749 reviews for:

Lila

Marilynne Robinson

4.05 AVERAGE


I absolutely love Marilynne Robinson's writing. So many beautiful passages, so much to think about.
challenging emotional hopeful informative reflective sad slow-paced
Plot or Character Driven: Character
Strong character development: Complicated
Loveable characters: Yes
Diverse cast of characters: Yes
Flaws of characters a main focus: Complicated

Another beautiful story of pain and loneliness, love and kindness, belonging and hope. These books by Marilynne Robinson are now no doubt my favourite series of books.

Lovely. And nice to revisit the slow and sunny and sad world of Gilead. A bit harder with the stream of consciousness style, no chapters, but it did fit the character, Lila.
challenging hopeful reflective sad slow-paced
Plot or Character Driven: Character

*Lila* reads to me like the female version of Huck Finn about a century later. The limited third-person narrative, from the tightly filtered perspective of a homeless, uneducated migrant worker, echoes the raw authenticity of America's most famous literary adolescent.
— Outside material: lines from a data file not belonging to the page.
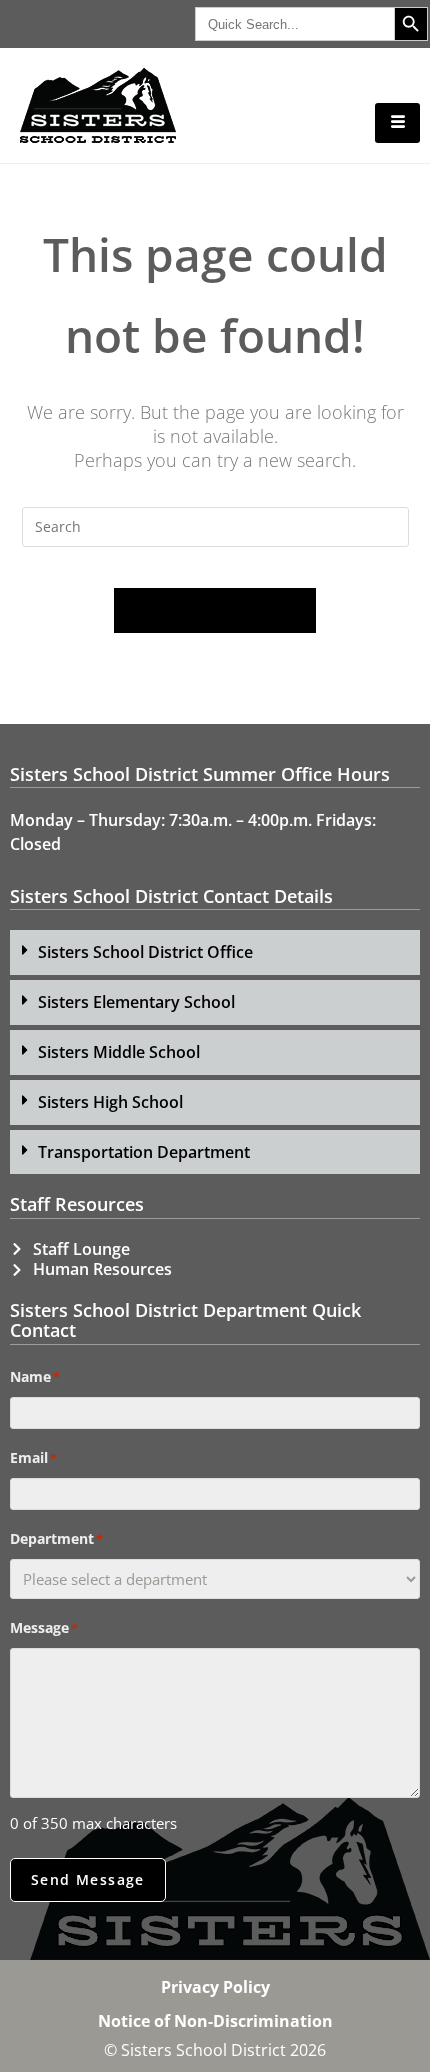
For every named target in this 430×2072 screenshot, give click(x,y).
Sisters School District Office (145, 952)
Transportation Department (144, 1152)
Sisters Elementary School (136, 1002)
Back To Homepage (215, 610)
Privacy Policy (215, 1987)
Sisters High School (110, 1102)
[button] (215, 952)
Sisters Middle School (119, 1052)
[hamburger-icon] (397, 123)
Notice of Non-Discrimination (215, 2021)
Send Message (88, 1879)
In the difference between Lila and Robinson's readers lies the vast space where social norms and formal education intervene to shape our moral choices. Lila's access to these moral choices is both unmediated and disturbing.

If you have not read *Gilead* and *Home* it might be difficult but not impossible to appreciate *Lila* fully. Also, if you like fast-paced, action-filled novels, this lyrical meditation on loss, abandonment, love, belief, and forgiveness might not appeal. But if you know *Gilead,* and you like Robinson's meticulous inquiries into the most imperceptible motions of the human heart, this novel feels like a delicate treat at the end of a memorable feast. All of the questions you had about Lila in the previous two novels get answered here, plus a lot more. The love story between her and John Ames assumes an outline no reader of the earlier novels could have imagined, and the seeming strangeness of that relationship takes on the beauty and grace that inhere in Robinson's prose itself. While religious belief is not a requisite for appreciating Robinson's engagement with questions of theology, curiosity about the source of belief will get you through. This is the middle America--now, no less than a century ago--which every serious reader of American fiction should get to know.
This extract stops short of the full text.